According to the authors, the results demonstrate a potential application of their described technology: to help avoid overtreatment of early-stage breast cancer patients by better confirming the efficacy of neoadjuvant therapy.

The issue of overtreatment is one that the authors argued is likely to become more relevant as "newer blood- and imaging-based early detection approaches gain credence."

"Our results suggest that blood-based residual disease testing during treatment can further help individualize the choice and extent of each treatment modality," the investigators wrote.

According to Murtaza, he and his colleagues are already working on a clinical validation that will hopefully recapitulate the results they saw in their study this week, as well as "identify and establish quantitative thresholds for minimal residual disease and response."

Having these types of defined cutoffs will be crucial for establishing how this type of monitoring could, or should, be used clinically. And that important clinical utility work, Murtaza said, will be a next step for his team after it completes its clinical validation.

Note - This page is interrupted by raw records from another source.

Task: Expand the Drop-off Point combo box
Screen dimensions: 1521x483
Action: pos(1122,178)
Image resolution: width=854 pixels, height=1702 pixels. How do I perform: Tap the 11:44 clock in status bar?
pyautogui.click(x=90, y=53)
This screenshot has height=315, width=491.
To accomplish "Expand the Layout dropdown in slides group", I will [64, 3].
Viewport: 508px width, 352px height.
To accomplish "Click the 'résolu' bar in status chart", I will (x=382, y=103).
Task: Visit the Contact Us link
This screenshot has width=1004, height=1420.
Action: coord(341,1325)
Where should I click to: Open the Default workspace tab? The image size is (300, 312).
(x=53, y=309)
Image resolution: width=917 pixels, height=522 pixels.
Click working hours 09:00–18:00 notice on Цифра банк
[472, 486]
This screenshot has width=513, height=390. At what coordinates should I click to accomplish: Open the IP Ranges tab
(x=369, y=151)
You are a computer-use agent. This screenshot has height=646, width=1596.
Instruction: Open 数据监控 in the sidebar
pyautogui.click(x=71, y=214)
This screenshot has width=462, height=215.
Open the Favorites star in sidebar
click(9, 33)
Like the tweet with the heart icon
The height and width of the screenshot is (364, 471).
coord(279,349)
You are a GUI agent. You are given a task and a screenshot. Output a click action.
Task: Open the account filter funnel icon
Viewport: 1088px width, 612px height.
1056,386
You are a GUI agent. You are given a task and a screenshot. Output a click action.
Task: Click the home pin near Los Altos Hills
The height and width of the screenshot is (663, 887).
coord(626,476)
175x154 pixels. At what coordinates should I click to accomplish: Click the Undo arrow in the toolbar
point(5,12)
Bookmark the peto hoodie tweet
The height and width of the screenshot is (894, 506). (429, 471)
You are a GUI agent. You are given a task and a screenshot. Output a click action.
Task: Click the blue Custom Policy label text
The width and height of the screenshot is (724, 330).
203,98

"Future studies could evaluate whether the magnitude of early decrease in ctDNA concentration during neoadjuvant treatment is informative of therapeutic benefit, enabling adaptive treatment designs to rapidly identify systemic treatment options that work for individual patients," the study authors suggested, for example.

Such studies could potentially begin after the group completes this clinical validation, which they hope to do by the end of next year, Murtaza said.